What the jebac! Sometimes that’s all you can say.
So this week we have been learning to tell time, which means we’ve begun to learn the Polish number system. Normally, with less intricate languages, you take up counting in week one or two, along with the alphabet. Not so, and rightfully, with Polish. Were you to encounter the arcana that is Polish numeracy in “week one, the first” (jedna, pierwsza agreeing in number and gender with tygodnia, “week”) you would have any number of reasons to abandon the enterprise immediately. Our instructor, who regularly insists that Polish operates with mathematical precision, has granted that on the topic of number, well, it’s “hairy”—a term I don’t recall from algebra. The author of our textbook, Oscar Swan, in his Polish Grammar, devotes an entire chapter to its problems and nuances: “Numerals are a kind of determiner…whose declension and use are complex enough to merit special treatment.” (p. 189) Ironic that the language’s claim to a pristine mathematics founders on the subject of number. Not that languages aren’t regular and orderly; only that they are history as well, and history is a effing mess.
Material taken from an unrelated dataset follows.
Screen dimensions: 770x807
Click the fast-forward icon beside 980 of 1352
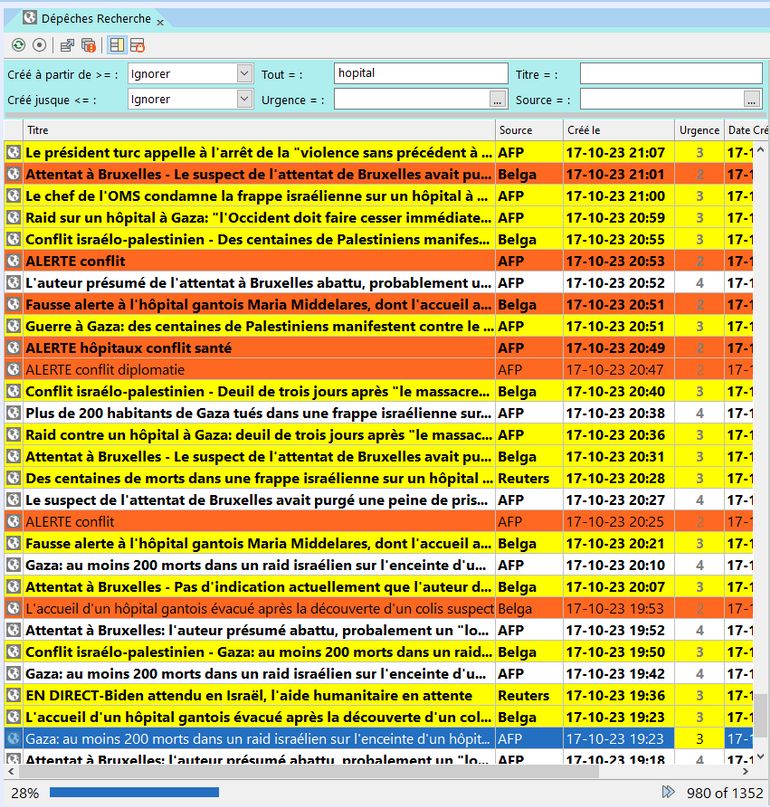click(x=668, y=792)
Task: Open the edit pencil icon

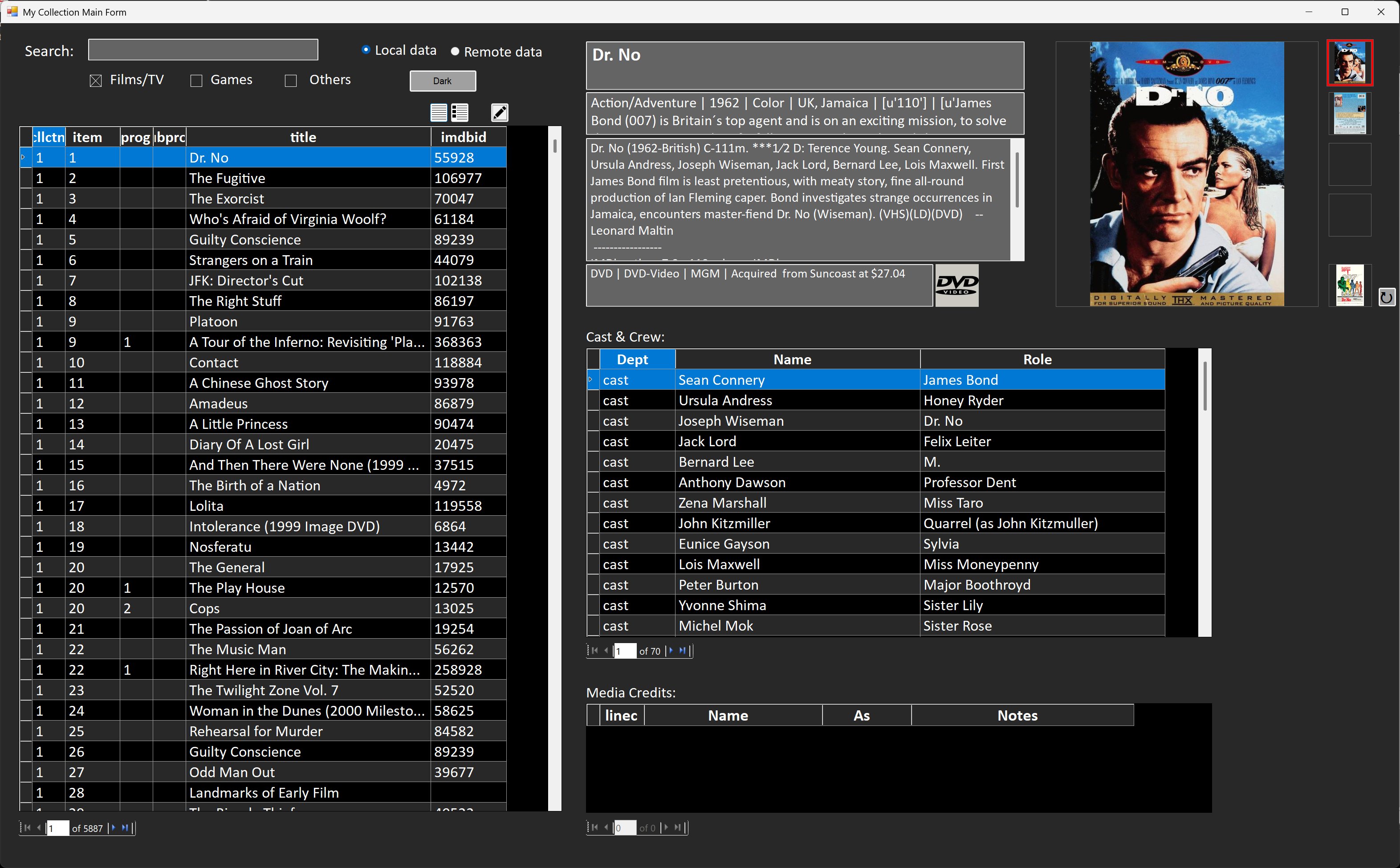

The number 1 is simple enough, taking regular adjectival endings depending on the gender (and, surprise! the number) of the noun: jeden (m.), jedna (f.), and jedno (n.). Jeden pies (one dog), jedna ryba (one fish), jedno zwierze (one animal). A fairly straightforward trinity of genders subsumed under a recognizable One. Oddly, there is a plural adjectival form of “one,” jedne, illogical but made grammatically necessary by certain nouns in Polish that exist only as plurals. For example, the word for “door” in Polish, drzwi, is a plural form derived, if I recall correctly, from its reference to French doors, which are double. (It might also derive from the problem of trying to pronounce what would seem to be the singular, drzw.) This complication we cannot blame on the number system itself, but on exceptional nouns, of which there are not a few. Mezczyzna and kolega, “man” and “colleague,” are masculine nouns with feminine endings; so that they take masculine modifiers, even as the words themselves decline as feminine nouns. Ergo, jeden mezczyzna and jeden kolega, not jedna mezczyzna and jedna kolega, as you might expect. But I digress.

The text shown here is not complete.